------ Texte fourni

Si on devait représenter l’eSport par un pokémon, ce serait certainement un Grotadmorv. Sans rire, ça n’a aucun sens, et un seul paragraphe sur le sujet sera forcément insuffisant pour faire le tour de la question. Pour commencer, on peut déjà dire que vous trouverez des stars toucher plus de 2,5M de dollars annuels tandis que une grande partie des acteurs du domaine ne peut aujourd’hui pas en vivre directement ou frôle avec la précarité.

Sur les principaux jeux du secteur – League of Legends, Counter Strike, FIFA, Dota ou encore Overwatch – le principe des championnats et des compétitions internationales peut être comparable à quelques exceptions près à celui des sports classiques. On retrouve un classement, des éliminations, des titres et également un mercato haletant.

Le sport électronique s’inspire même parfois des shows proposés par des activités comme le football lorsqu’il remplit d’immenses salles et stades pour ses finales, il a dernièrement réunit 40 000 passionnés à Pékin pour l’ultime match des Worlds de League of Legends.

Pour ce qui est du reste, le simple fait que le support de jeu dépende des éditeurs de jeux vidéo rend l’activité incomparable. Le business modèle intègre nombre d’acteurs majeurs insoupçonnés, certains accumulant de nombreuses casquettes dans le secteur. Si on prend l’exemple d’une société telle que Millenium, on a une multitude d’équipes plus ou moins pros, une plateforme d’information du secteur, un des leader européen du streaming gaming et encore bien d’autres activités liées, le tout réuni sous la même bannière. Le secteur est tellement libre et les nombreux liens sont souvent obscurs, si bien qu’il est difficile de déchiffrer la nébuleuse eSport. Le secteur a rapidement concentré tellement d’enjeux qu’il apparaît presque aujourd’hui comme une jungle impitoyable, miroir d’une situation plus générale que l’on retrouve sur le net. Les projets les plus solides survivent et se développent, les autres disparaissent rapidement et tombent dans l’oubli.

La structure des équipes professionnelles varie donc du tout au tout tout comme les salaires des joueurs jouant dans un même championnat. Le secteur du jeu professionnel reste extrêmement instable, variant bien souvent en fonction des investissements plus ou moins massifs des équipementiers et sponsors. Résultat : chaque mois, des équipes se créent, d’autres se dissolvent, le tout sous l’hégémonie des grosses structures au budget plus conséquent telles que Samsung ou encore Fnatic.

Même si le modèle des sports classique tend à s’approcher de celui décrit plus haut, avec pour simple exemple la généralisation du naming de stades, championnats, voir d’équipes,… Celui de l’eSport est lui directement né dans cet environnement sur-marketisé, où de nombreux acteurs influents dictent les règles et tendances.

 

un joeur de l'equipe fnatic de cs:go

Quelle place pour l’eSport ?

Au final, l’eSport est bel est bien un phénomène de société qui à n’en plus douter va encore gagner en notoriété et influence dans les prochaines années. Inclassable, il tend à se faire sa propre place dans la société, avec ses propres codes et dispositions.

------------
------ Segment de données

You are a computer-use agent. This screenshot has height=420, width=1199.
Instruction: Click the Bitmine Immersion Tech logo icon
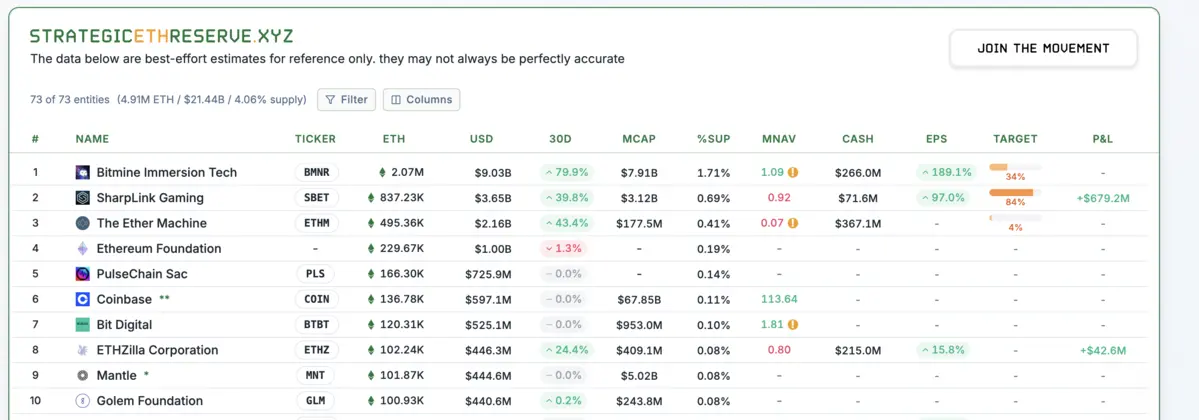(83, 172)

------------

> [Ce qui est demandé]:
Reprenez le texte sur l'eSport après sa dernière phrase et poursuivez-le, s'il vous plaît.

> [Résultat]:
Comme tout produit de l’ère numérique, le sport électronique reste incompris d’une partie de la population. Comme tout phénomène du web, les médias tentent de se l’approprier avec plus ou moins de succès, quitte à le dénaturer. Comme tout marché grandissant, les marques s’y associent en masse sans forcément en comprendre tous les enjeux et impacts.

L’eSport est à l’image de la société qui l’a créé et vu naître, sans réelles frontières ni limites, évoluant au gré des tendances et de la demande. S’il n’a donc pas de place prédéterminée, on peut tout de même imaginer pour le sport éléctronique un futur prometteur plus stable, avec des acteurs principaux mieux identifiés et un regard moins stéréotypé de la société.

Guilhem

 

 

*N.B : Il est important de préciser qu’un grand nombre d’estimations chiffrées autour de l’eSport portent à débat. Les acteurs du secteur auraient tendance à maximiser les chiffres pour attirer encore un peu plus les investisseurs. Pour la rédaction de cet article, un soin particulier a été donné aux croisement des sources, mais certains chiffres ne sont à prendre qu’à titre indicatif, leur exactitude ne peut être garantie. 

2. Dans cet article, il n’a pas été fait référence aux paris sur les compétitions d’eSport ni aux naissantes écoles et formations d’eSport, qui même si elles avaient pu étayer la présence grandissante du sport électronique dans la société ainsi que le côté business, soulèvent de fortes discordes au sein même de la communauté des joueurs et mériteraient un article à part entière.

 

Pour aller plus loin : 

 

Les Enjeux Business Du eSport : Vers Une Professionnalisation ?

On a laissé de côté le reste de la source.